What would your life be like if you could not only accept that, but revel in it? What if you could live your life as if every moment mattered enough to live it on repeat?

What if you could say yes to your life in a profound way, and really love even the most terrible of moments? Would you want to do that? What would it do for your life if you could say yes in this way? How would it change the way you live your life?

These ultimately are the questions that Nietzsche wants us to ask about our lives. He lays eternal recurrence out as a litmus test of sorts for the quality of our lives.

What Is Eternal Recurrence?

Nietzsche famously writes about eternal recurrence in The Gay Science aphorism 341 titled “The Greatest Weight”, “What if some day or night a demon were to steal after you into your loneliest loneliness and say to you: ‘This life as you now live it and have lived it, you will have to live once more and innumerable times more; and there will be nothing new in it, but every pain and every joy and every thought and sigh and everything unutterably small or great in your life will have to return to you, all in the same succession and sequence—even this spider and this moonlight between the trees, and even this moment and I myself. The eternal hourglass of existence is turned upside down again and again, and you with it, speck of dust!’
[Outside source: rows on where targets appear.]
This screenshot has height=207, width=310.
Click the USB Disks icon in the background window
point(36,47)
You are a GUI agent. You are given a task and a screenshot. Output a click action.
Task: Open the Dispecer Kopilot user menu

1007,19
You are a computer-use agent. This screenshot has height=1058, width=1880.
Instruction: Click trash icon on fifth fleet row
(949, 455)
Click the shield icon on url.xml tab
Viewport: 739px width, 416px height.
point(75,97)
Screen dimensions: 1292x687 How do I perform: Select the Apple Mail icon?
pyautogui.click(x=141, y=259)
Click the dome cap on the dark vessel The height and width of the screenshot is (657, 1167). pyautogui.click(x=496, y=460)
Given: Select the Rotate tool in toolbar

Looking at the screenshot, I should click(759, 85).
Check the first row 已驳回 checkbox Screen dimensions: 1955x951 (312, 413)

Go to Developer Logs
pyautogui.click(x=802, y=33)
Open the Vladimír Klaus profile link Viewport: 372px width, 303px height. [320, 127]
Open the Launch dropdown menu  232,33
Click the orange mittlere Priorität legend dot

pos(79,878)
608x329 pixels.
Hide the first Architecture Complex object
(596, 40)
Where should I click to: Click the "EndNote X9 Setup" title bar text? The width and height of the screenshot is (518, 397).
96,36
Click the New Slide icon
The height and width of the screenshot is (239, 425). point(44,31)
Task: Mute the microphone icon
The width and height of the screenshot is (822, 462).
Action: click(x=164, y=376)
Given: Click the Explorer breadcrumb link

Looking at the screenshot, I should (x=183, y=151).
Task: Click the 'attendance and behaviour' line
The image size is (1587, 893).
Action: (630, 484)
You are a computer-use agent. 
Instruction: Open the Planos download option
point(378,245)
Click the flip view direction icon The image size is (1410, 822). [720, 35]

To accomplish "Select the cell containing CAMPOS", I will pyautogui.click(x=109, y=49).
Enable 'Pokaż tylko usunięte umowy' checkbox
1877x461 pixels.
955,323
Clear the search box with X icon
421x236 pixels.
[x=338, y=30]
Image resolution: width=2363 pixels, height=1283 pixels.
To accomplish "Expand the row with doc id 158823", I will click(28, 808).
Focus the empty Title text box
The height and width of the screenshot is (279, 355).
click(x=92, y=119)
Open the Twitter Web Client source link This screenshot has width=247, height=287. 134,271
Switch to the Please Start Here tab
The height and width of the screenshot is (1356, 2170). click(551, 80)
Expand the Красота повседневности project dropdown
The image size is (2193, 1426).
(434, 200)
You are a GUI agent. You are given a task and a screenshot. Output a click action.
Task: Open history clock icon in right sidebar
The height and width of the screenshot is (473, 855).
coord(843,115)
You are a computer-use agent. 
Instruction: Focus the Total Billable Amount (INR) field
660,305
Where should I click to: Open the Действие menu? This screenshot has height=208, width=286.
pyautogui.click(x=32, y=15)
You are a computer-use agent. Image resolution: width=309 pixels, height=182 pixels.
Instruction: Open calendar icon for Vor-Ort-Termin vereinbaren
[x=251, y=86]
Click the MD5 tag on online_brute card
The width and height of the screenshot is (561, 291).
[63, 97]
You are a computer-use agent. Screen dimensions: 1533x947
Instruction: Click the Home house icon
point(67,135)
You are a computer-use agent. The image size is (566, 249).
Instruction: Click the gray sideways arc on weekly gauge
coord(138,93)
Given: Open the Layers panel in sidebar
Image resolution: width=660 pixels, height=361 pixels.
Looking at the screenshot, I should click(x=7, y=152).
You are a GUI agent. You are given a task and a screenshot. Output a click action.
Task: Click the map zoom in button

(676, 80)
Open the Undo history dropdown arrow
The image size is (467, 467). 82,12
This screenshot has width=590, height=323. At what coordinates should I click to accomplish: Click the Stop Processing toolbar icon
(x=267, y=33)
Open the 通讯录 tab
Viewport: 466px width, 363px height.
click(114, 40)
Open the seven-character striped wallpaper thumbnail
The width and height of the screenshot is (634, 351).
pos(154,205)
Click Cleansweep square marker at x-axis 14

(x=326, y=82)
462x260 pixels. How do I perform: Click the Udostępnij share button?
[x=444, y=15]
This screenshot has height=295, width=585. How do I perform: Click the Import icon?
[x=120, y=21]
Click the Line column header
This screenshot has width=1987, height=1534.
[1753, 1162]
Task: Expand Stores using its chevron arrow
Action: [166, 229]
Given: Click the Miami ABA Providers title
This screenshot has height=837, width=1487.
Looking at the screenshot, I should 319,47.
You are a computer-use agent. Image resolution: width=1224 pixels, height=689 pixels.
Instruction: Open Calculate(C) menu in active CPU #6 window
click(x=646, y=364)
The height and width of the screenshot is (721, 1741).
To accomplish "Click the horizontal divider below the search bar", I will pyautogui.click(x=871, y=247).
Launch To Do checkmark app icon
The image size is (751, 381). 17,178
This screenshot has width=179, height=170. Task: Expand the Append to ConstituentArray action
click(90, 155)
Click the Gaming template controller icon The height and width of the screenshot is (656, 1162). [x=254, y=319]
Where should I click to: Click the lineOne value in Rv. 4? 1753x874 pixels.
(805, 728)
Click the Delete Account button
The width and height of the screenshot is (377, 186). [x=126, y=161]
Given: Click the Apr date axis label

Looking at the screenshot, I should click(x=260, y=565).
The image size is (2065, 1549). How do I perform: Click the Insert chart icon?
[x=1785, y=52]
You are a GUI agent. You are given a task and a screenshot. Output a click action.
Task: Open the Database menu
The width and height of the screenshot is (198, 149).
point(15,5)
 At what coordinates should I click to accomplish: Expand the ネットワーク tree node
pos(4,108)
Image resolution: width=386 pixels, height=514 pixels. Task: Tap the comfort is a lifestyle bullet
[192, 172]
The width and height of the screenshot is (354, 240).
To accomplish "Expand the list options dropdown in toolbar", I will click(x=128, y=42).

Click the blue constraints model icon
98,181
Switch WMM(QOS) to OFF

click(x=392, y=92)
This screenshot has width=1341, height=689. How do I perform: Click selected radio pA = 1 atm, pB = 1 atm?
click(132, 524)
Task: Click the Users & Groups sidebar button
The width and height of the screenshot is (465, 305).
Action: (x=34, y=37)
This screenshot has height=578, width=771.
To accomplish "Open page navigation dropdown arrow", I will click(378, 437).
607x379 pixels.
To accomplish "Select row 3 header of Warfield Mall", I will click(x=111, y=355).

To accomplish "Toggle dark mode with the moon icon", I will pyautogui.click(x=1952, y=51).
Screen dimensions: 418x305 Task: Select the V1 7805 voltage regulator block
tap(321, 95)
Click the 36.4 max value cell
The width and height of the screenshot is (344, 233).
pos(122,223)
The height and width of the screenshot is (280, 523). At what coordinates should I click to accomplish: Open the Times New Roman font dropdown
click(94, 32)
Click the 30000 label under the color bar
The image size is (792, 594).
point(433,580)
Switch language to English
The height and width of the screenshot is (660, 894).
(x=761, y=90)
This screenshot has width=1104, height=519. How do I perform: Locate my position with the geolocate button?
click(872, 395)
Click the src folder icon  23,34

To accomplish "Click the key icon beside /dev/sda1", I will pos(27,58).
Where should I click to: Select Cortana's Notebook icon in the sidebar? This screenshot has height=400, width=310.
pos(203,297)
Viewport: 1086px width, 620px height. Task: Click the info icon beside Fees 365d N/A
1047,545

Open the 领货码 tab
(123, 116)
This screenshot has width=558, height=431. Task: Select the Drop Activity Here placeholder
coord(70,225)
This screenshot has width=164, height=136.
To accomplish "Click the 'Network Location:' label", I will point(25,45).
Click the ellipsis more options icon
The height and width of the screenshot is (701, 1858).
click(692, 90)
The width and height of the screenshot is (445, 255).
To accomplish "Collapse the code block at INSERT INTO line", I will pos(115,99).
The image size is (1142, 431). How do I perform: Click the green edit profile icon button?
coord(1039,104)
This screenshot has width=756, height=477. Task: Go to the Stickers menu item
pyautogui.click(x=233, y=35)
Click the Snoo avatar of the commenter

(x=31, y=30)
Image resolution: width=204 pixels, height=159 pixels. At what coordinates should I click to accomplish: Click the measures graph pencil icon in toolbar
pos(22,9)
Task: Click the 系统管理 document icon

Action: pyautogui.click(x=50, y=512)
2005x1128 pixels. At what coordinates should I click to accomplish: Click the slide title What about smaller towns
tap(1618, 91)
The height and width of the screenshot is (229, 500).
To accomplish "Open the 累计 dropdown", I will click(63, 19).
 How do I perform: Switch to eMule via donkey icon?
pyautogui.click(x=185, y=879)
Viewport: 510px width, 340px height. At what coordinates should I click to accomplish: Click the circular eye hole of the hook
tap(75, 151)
Would you not throw yourself down and gnash your teeth and curse the demon who spoke thus?

Or have you once experienced a tremendous moment when you would have answered him: ‘You are a god and never have I heard anything more divine’? If this thought gained possession of you, it would change you as you are or perhaps crush you. The question in each and every thing, ‘Do you desire this once more and innumerable times more?’ would lie upon your actions as the greatest weight. Or how well disposed would you have to become to yourself and to life?”

Nietzsche, Friedrich Wilhelm. The Gay Science; with a Prelude in Rhymes and an Appendix of Songs. Translated by Walter Arnold Kaufmann. New York: Vintage Books, 1974, 273

In other words, eternal recurrence is the idea that our lives will be repeated endlessly: every pain, every joy, every moment of boredom or excitement.